Black Snake Moan

Black Snake Moan

 

L’histoire
Le blues a toujours fait partie de Lazarus.
Jadis, dans sa bourgade du Tennessee, il en jouait en virtuose chaque week-end pour faire danser les couples.
Dix ans ont passé, Lazarus s’est marié, s’est rangé, a abandonné la musique, s’est laissé piéger par la routine, s’est fait plaquer. Un puissant désir de revanche, un vif ressentiment à l’égard de celle qui l’a trahi, des élans de violence incontrôlés, des rêves de plus en plus sombres composent désormais son quotidien.

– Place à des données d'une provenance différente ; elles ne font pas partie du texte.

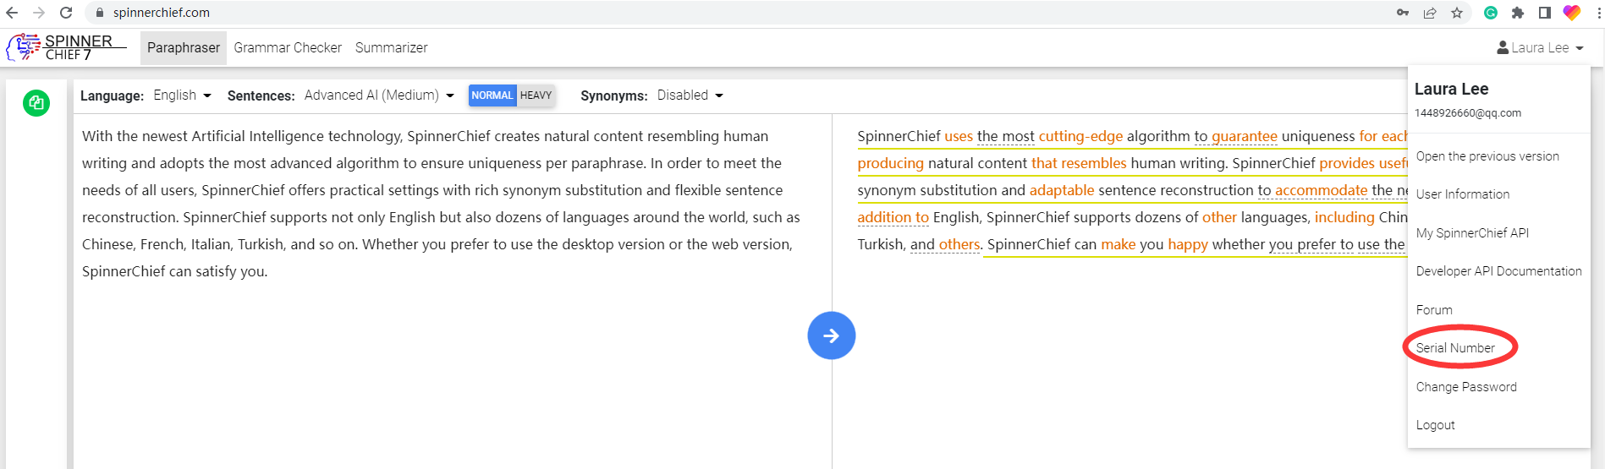Open the Synonyms Disabled dropdown

(x=690, y=95)
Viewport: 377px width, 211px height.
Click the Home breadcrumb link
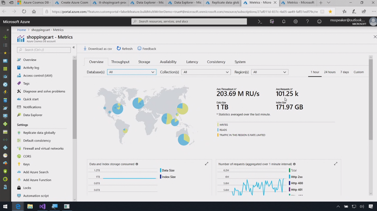(x=21, y=30)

Un matin, Lazarus découvre aux abords de sa ferme le corps à demi nu d’une fille couverte d’ecchymoses et laissée pour morte au milieu de la route. C’est Rae, que chacun connaît dans cette petite ville, et dont la plupart des hommes du coin ont profité. « Une traînée », dit d’elle sa mère, qui n’eut pas le courage de la protéger d’un père incestueux et assista indifférente à sa précoce descente aux enfers…

Mon Avis
C’est assez particulier comme film quand même.

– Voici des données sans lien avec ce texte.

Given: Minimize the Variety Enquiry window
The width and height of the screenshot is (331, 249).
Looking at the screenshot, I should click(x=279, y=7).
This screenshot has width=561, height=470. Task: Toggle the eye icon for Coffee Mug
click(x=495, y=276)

Bizarre, vous avez bizarre ?
Un vieux solitaire trouve sa raison de vivre dans la « rééducation » d’une jeune traînée délaissée par son fiancé.

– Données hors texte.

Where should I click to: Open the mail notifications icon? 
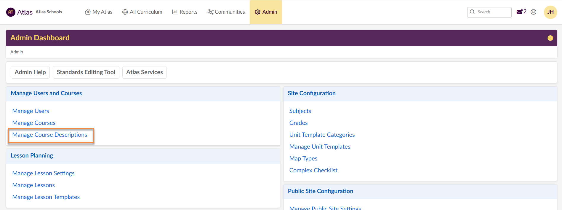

Même si l’ont s’attendaient à quelque chose d’un peu plus déjanté, cette rencontre improbable entre un vieux bluesman du Tennessee et une blondinette nymphomane illustre à merveille cette fable humaine sur la rédemption. Sans être moralisateur, le film véhicule des valeurs simples et universelles. L’excellence des acteurs et la bande-originale finissent de nous convaincre de l’aimer.